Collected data
· · · ·
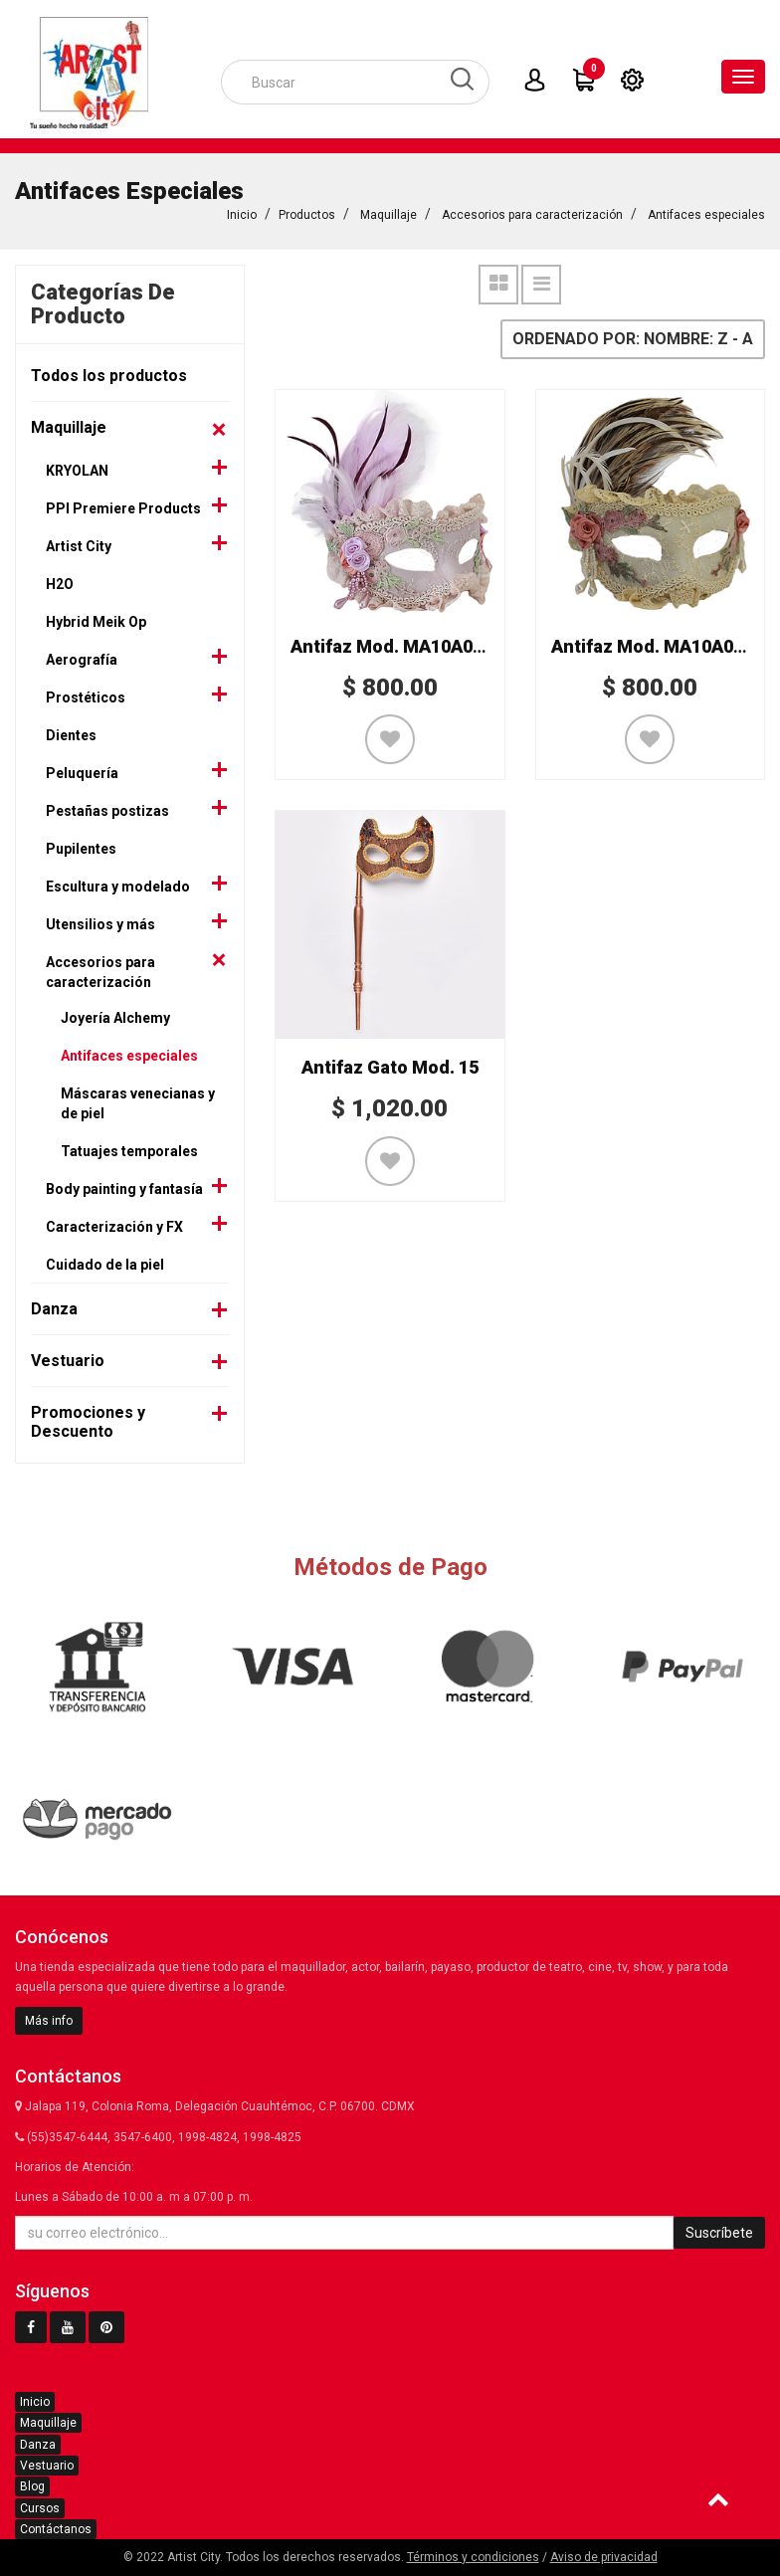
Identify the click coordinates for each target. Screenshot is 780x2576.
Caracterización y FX (114, 1223)
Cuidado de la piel (105, 1261)
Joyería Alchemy (115, 1014)
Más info (49, 2021)
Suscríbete (719, 2233)
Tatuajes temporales (129, 1147)
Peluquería (82, 769)
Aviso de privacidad (604, 2557)
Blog (32, 2486)
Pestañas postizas (107, 807)
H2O (60, 580)
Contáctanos (56, 2529)
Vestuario (67, 1356)
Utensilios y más (100, 920)
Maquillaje (388, 211)
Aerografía (81, 656)
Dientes (71, 731)
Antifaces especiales (706, 211)
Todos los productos (109, 371)
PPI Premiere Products (123, 504)
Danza (54, 1304)
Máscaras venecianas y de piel (138, 1099)
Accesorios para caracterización (532, 211)
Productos (307, 211)
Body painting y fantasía (124, 1185)
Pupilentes (81, 845)
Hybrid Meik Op (96, 618)
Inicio (242, 211)
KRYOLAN (77, 467)
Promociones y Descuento (88, 1418)
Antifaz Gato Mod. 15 (390, 1063)
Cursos (40, 2508)
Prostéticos (85, 693)
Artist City (78, 542)
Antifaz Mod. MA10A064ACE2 (414, 642)
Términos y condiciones (473, 2557)
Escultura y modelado (118, 883)
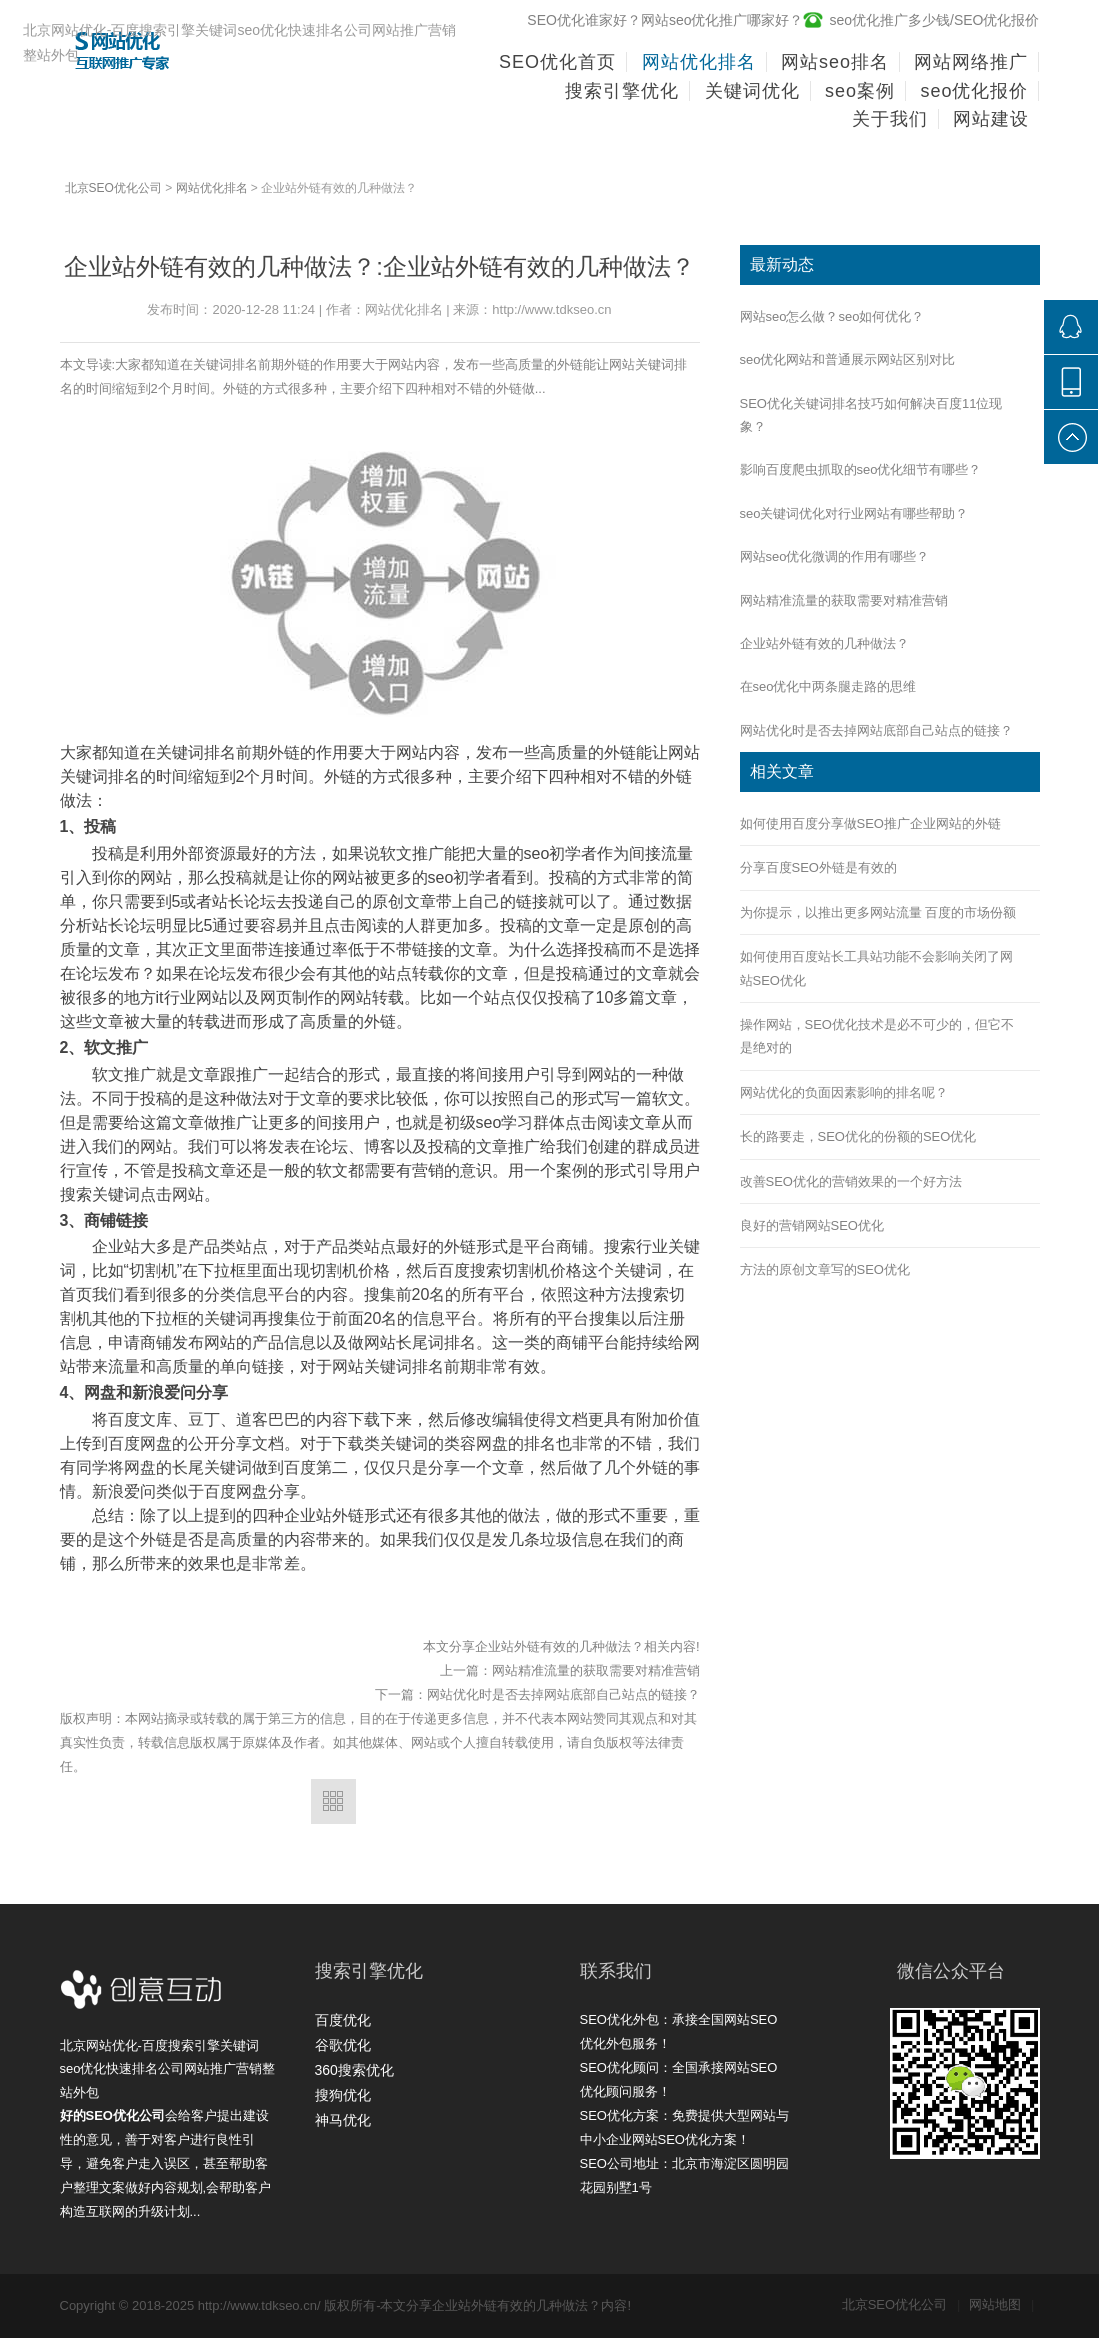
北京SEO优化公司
· · · ·
* **Task directions**: Rewrite the lines as a numbered list, starting at the line containing "Antifaces especiales (706, 211)" and ending at the last line of the records. Skip blank lines and leave the pictures out.

* **Exercise solution**:
1. Antifaces especiales (706, 211)
2. Todos los productos (109, 371)
3. PPI Premiere Products (123, 504)
4. Danza (54, 1304)
5. Máscaras venecianas y de piel (138, 1099)
6. Accesorios para caracterización (532, 211)
7. Productos (307, 211)
8. Body painting y fantasía (124, 1185)
9. Pupilentes (81, 845)
10. Hybrid Meik Op (96, 618)
11. Inicio (242, 211)
12. KRYOLAN (77, 467)
13. Promociones y Descuento (88, 1418)
14. Antifaz Gato Mod. 15 (390, 1063)
15. Cursos (40, 2508)
16. Prostéticos (85, 693)
17. Artist City (78, 542)
18. Antifaz Mod. MA10A064ACE2 (414, 642)
19. Términos y condiciones (473, 2557)
20. Escultura y modelado (118, 883)
21. 北京SEO优化公司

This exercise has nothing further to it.